Mahesh Kumtahalli, who had previously served in Congress, won the Athani seat in 2018. He was one of the 17 MLAs who quit the Congress-JD(S) coalition government in 2019 and joined the BJP. He left Congress, ran for office in Athani once more, and was elected.

This time, Mahesh was given preference by the party despite Savadi’s request for the Athani ticket. Ramesh Jarkiholi, one of the strongmen of the Belagavi district, supported him, along with his brothers. Jarkiholi fully backed Mahesh, stating that he (Jarkiholi) would also decline the ticket from the Gokak constituency if the latter was not given one.

BJP faces backlash
The BJP experienced great success in the late-year assembly elections in Gujarat by ousting nearly 50 incumbent MLAs. A scaled-back version of this experiment was attempted in Karnataka, where nine sitting MLAs were denied tickets.

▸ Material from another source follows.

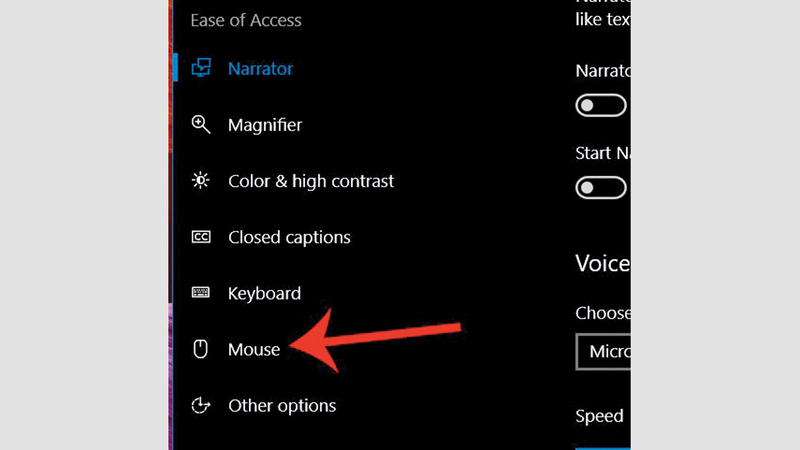Select the Mouse text label

(x=254, y=349)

From the 189 candidates on the initial list for the elections on May 10, it introduced about 52 new faces.

The party argued that social justice was guaranteed in the initial list as justification for its choice. “The list includes 32 OBCs, 30 SCs, 16 STs, and 7 Kurubas. We have made sure that the distribution of tickets is as socially equitable as possible,” a party leader claimed.

People who have been left out are criticizing it, though.

A ticket is given to the protesting hijab leader
Bhat has been succeeded by Yashpal Suvarna, who is also the vice president of the Development Committee of the Udupi Government PU Girls’ College, the site of the protests against the hijab’s wear since they first broke out a year ago.

Suvarna, a member of the lower-class Mogaveera (fisherman) community, was instrumental in preventing students from wearing scarves in a class by labeling the girls who opposed the hijab ban as “terrorists” and inciting others to do the same. Suvarna previously belonged to the RSS, moved on to the Bajrang Dal, and then joined the BJP.

The state BJP authority hasn’t done anything to appease the leaders, despite the wide range of those who received no tickets. J.P. Nadda, the party’s national president, spoke with Shettar and invited him to visit Delhi. It was unknown what happened between them.